Sunday, January 8, 2012
Plaque With Laurel by M. Barnard Eldershaw (1937)
For a novel which is quite so forgotten to be quite so good seems a crime. I'm guessing the reasons why: one would be that this work is counter-intuitive as far as expectations of Australian literature of the 1930s goes. It isn't larrikin-like, it isn't easy-going, it isn't cheerfully everyday, or historically so. It is astonishingly poetic, philosophically commanding, serious in intent, and modern. Marjorie Barnard and Flora Eldershaw really are unsung heroines, but it can be understood that this novel is very unpromising in summary: it's a novel about a writers' conference in Canberra in the 30s!
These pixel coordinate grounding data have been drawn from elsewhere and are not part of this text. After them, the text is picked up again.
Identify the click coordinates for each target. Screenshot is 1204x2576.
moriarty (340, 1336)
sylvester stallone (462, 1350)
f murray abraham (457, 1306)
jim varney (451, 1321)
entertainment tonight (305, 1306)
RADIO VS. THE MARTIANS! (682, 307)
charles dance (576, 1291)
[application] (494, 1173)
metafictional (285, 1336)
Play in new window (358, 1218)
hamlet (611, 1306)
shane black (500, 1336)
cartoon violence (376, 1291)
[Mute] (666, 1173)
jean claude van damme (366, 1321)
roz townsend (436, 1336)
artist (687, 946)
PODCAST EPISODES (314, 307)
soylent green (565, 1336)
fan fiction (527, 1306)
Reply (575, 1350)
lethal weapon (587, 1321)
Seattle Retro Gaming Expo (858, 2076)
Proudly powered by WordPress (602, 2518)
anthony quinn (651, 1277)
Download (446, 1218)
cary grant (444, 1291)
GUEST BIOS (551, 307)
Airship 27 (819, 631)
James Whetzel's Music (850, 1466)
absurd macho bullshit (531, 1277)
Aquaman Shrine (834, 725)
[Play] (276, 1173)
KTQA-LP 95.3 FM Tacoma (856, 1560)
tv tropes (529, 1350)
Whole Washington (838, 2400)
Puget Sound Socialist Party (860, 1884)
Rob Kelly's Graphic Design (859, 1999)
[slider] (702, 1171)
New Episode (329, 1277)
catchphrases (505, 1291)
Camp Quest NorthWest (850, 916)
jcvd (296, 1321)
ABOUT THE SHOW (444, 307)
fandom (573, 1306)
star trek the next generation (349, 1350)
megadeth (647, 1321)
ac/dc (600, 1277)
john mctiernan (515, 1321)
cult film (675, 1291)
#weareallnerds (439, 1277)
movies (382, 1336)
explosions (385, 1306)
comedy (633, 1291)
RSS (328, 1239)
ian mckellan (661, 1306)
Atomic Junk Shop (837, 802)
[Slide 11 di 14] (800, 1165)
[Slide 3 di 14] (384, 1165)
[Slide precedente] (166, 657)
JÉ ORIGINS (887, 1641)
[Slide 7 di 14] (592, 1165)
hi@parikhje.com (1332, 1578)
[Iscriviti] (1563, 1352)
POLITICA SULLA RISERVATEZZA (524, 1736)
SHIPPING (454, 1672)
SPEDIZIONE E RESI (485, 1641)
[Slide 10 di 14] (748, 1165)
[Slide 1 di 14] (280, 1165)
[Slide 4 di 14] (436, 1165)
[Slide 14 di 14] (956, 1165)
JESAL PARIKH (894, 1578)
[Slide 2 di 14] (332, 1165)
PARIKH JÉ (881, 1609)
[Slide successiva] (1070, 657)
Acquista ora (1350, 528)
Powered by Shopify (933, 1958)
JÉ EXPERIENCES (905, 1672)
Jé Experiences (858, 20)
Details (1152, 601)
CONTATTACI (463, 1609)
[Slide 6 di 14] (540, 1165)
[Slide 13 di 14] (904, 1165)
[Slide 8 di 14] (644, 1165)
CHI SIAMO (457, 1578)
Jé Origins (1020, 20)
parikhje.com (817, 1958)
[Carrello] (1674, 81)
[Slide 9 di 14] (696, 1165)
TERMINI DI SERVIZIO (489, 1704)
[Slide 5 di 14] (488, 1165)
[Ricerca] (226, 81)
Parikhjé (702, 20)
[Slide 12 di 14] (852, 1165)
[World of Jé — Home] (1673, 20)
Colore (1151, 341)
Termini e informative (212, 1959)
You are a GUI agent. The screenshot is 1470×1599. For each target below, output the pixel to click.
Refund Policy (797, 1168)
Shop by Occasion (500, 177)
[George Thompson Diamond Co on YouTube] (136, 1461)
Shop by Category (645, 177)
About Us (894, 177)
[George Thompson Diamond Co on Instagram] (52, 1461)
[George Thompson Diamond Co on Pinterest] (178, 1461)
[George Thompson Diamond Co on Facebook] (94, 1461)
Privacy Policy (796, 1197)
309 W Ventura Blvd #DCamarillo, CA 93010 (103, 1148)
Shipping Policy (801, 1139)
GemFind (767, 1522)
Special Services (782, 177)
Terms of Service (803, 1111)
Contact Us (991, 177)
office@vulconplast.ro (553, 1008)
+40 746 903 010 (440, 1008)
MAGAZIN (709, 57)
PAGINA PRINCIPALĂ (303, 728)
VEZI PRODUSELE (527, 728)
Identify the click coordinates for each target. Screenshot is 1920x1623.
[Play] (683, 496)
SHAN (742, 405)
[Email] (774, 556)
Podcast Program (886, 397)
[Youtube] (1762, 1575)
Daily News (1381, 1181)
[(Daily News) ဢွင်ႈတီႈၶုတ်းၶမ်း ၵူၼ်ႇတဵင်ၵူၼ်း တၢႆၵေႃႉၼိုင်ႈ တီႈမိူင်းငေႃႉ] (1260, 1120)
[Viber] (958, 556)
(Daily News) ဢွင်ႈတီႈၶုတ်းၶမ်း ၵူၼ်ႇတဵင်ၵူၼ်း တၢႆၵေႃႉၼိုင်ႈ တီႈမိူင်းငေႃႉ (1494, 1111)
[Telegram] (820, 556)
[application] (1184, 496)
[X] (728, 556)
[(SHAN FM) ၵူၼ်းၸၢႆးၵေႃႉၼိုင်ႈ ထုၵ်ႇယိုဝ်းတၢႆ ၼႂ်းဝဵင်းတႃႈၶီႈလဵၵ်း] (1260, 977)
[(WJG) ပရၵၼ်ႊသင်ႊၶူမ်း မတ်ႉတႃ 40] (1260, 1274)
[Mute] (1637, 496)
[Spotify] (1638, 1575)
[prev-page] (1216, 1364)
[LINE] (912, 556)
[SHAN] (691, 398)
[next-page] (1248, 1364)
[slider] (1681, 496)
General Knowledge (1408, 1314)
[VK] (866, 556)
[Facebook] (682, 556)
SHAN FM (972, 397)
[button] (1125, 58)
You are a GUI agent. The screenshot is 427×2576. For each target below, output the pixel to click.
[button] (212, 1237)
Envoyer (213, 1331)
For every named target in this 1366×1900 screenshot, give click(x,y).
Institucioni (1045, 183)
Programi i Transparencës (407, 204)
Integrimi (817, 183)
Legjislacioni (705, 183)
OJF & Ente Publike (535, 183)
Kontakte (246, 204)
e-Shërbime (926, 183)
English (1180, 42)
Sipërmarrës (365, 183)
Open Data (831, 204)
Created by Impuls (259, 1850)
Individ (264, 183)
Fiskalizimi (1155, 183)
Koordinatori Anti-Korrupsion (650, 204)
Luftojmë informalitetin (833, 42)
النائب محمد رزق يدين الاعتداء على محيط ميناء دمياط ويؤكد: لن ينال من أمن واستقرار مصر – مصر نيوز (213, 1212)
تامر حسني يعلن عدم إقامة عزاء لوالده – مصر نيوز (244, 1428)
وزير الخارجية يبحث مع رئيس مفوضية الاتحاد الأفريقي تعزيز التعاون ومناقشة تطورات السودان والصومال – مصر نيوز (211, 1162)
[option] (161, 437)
The rich portrait of a couple of dozen denizens of the Hotel Australasia, their interplay, personal histories, attacks on one another, love for others, insecurities, thoughtless and preening confidence, political jockeying, moments together and apart of joy and desperation, really gives the lie to the notion that any scenario can be fundamentally dull - all it takes is brilliance to illuminate it. And these two have that. It can be said that there are too many characters; some of the lesser ones meld together a little. It can also be said that the coolness of the nevertheless fecund, inquiring imaginations at work here could be another factor which mitigated against stronger popularity. But strong this definitely is.